Tip#2: Ensure sufficient area for turning. Create sufficient areas for transport vehicles and harvesters to maneuver to avoid damage to plant and equipment. This will ultimately save time and money and may be worth sacrificing a few vines for.

Tip#3: Create a flat, preferably sealed area to load and unload bins. Bin loading and unloading can be a dangerous operation with heavy loads being lifted. If conditions are dangerous for unloading empty bins, they will be far too dangerous to load laden bins. Sufficient flat area is also needed to ensure forklifts and other equipment can safely move around transport vehicles and stack bins out of the way, ready for use.

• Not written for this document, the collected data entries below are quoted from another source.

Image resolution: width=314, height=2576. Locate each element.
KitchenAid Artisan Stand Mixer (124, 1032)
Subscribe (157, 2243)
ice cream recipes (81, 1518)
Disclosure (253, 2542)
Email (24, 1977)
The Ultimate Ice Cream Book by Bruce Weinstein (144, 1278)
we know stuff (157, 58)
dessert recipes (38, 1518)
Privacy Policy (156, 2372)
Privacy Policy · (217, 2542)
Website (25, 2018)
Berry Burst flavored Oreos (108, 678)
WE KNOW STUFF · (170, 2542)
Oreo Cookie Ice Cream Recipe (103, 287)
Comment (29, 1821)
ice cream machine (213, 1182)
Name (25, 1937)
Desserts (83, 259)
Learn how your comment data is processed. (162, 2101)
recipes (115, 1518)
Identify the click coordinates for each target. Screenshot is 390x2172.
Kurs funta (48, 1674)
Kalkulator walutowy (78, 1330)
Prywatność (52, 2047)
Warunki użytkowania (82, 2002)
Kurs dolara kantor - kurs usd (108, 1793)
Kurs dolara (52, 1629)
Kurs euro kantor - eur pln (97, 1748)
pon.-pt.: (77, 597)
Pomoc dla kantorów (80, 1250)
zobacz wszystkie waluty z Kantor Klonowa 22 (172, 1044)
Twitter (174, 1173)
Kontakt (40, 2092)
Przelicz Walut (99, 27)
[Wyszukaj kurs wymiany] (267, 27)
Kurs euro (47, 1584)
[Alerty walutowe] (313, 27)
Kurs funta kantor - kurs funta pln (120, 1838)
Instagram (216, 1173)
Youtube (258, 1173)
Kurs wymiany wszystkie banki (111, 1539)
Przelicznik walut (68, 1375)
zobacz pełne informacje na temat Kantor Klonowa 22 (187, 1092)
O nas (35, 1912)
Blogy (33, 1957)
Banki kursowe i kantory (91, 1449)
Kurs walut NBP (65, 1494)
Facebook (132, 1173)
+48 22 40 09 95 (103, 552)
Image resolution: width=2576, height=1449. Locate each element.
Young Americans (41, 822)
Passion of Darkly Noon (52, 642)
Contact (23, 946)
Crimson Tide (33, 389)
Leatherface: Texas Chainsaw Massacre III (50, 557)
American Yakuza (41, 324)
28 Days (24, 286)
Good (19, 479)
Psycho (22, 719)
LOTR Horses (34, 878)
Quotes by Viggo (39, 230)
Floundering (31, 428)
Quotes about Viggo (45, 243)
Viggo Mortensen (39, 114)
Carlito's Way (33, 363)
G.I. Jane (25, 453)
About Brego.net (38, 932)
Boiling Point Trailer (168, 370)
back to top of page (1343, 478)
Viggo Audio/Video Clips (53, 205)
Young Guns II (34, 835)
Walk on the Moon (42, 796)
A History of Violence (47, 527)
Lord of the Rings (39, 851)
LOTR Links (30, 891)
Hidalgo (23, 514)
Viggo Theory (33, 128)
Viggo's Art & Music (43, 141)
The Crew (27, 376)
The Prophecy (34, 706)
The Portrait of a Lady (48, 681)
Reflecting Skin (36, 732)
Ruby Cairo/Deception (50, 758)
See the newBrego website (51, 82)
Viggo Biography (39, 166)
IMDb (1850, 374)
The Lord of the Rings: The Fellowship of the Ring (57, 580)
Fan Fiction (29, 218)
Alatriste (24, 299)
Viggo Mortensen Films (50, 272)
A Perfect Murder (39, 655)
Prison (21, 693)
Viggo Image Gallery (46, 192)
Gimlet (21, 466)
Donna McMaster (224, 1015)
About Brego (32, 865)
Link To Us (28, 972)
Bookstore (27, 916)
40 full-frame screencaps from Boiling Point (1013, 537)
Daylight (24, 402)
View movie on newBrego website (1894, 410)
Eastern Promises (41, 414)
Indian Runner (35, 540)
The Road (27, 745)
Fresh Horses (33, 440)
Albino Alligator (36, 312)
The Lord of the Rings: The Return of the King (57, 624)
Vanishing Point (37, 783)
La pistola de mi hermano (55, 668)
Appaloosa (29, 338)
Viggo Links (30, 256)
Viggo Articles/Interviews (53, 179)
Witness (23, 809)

Tip#4: Trim trees at entrances to your vineyard, along driveways and on headlands for harvester and truck clearance. With much harvesting performed at night, low-hanging branches and those limiting access can be a significant hazard.

Tip#5: Sufficiently light the loading pad. Having a well-lit workplace in which hazards are readily identifiable, including people, buildings and other vehicles, is a must for a loading pad. While vehicles have headlights, they may be obscured when handling fully laden bins. Having a well-lit wash down area is also critical for ensuring machinery and equipment are properly cleaned of soil and plant material, helping with vineyard biosecurity. A well-lit area is also conducive for correctly completing the documentation required to accompany a load to the winery.

Tip#6: Provide the right water in the right volumes. Clean water must be able to be accessed. Potable water must be available for mixing PMS when adding as an antioxidant to harvested grapes. When undertaking harvester washdown, the provision of a garden hose is not going to be suitable to enable timely and effective cleaning. Taps and pumps need to be easily accessible and operators need to be provided with training on how to turn them on.

Tip#7: Manage dust. Dust can be a contaminant to harvested grapes. It can make sighting and aligning loads on trucks harder and can be exacerbated with frequent loader/forklift movements around transport trucks. Ideally roads and loading areas should be sealed. This also extends to washdown areas, as muddy washdown areas are not conducive to producing clean machinery.

Tip#8: Make paperwork a focus. All loads consigned to a winery will need to be accompanied by some form of documentation which will need to be correctly completed and signed, and provided to the carrier to pass onto the winery upon arrival. Check all documents provided by the winery to ensure you are harvesting on the right night/day and providing the right additions.